## DATA SHOWN

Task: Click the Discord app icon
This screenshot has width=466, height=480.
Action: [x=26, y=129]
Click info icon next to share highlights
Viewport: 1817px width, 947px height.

...

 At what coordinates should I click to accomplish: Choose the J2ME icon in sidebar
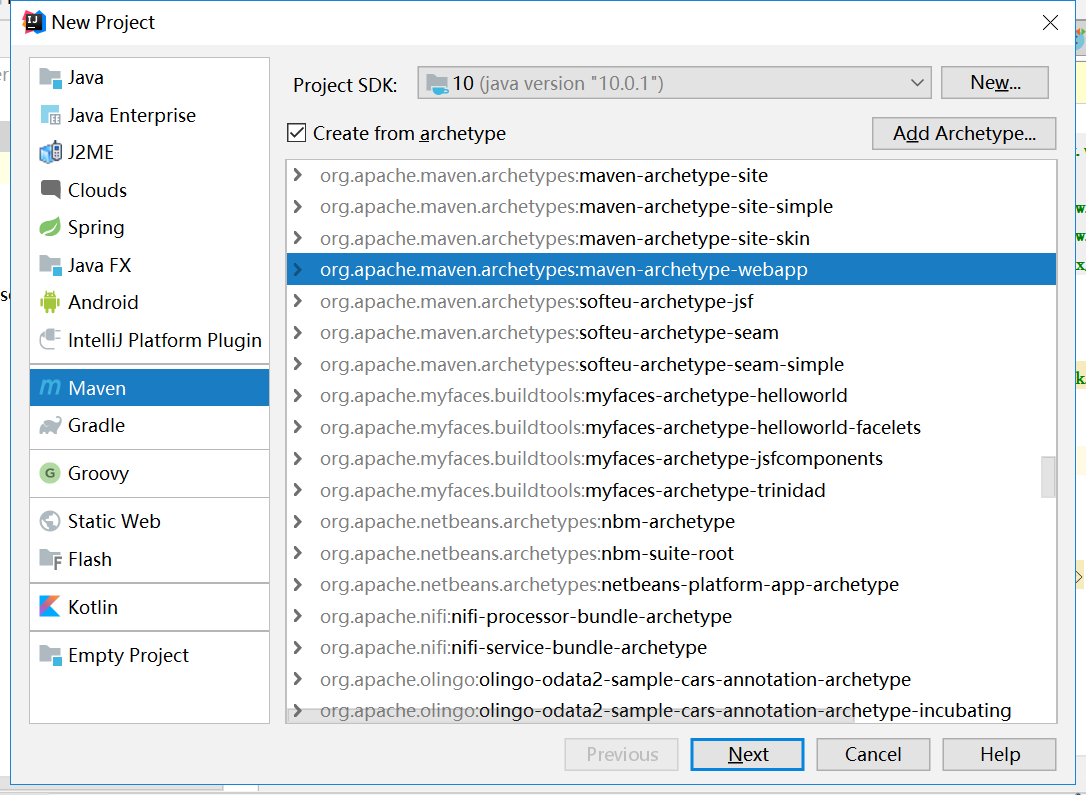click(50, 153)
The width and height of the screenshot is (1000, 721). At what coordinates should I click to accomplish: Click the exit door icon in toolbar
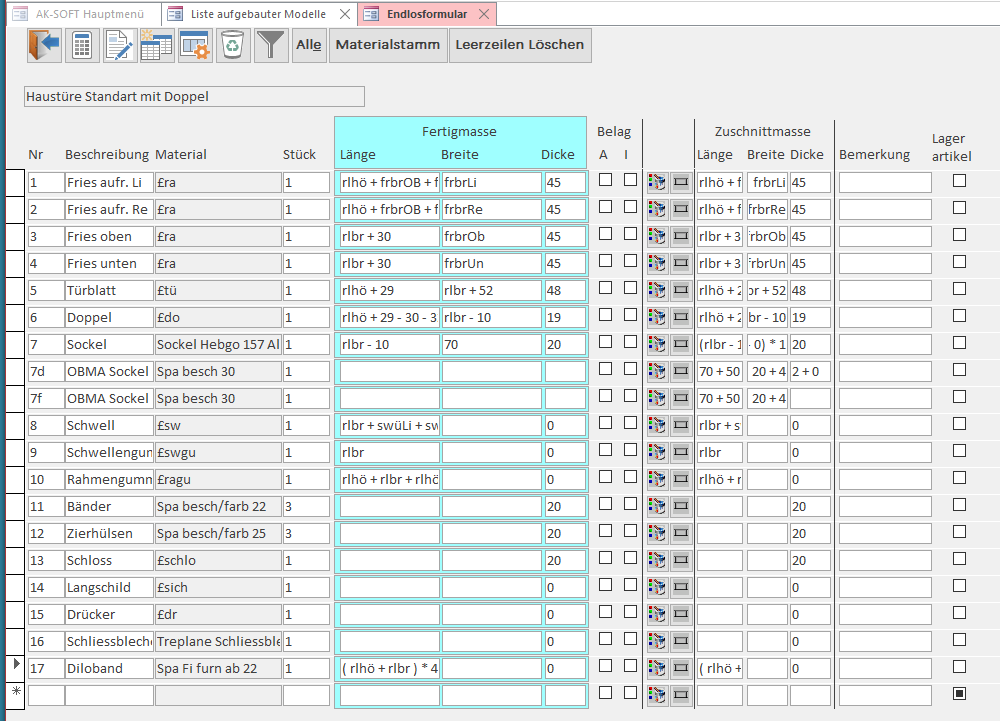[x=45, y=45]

## ABOUT THIS TASK
Go to the line in the material above that contains "Click info icon next to share highlights" and copy exactly from there through the line that contains "Viewport: 1817px width, 947px height.", stopping after it.

## SOLUTION FOR THIS EXERCISE
Click info icon next to share highlights
Viewport: 1817px width, 947px height.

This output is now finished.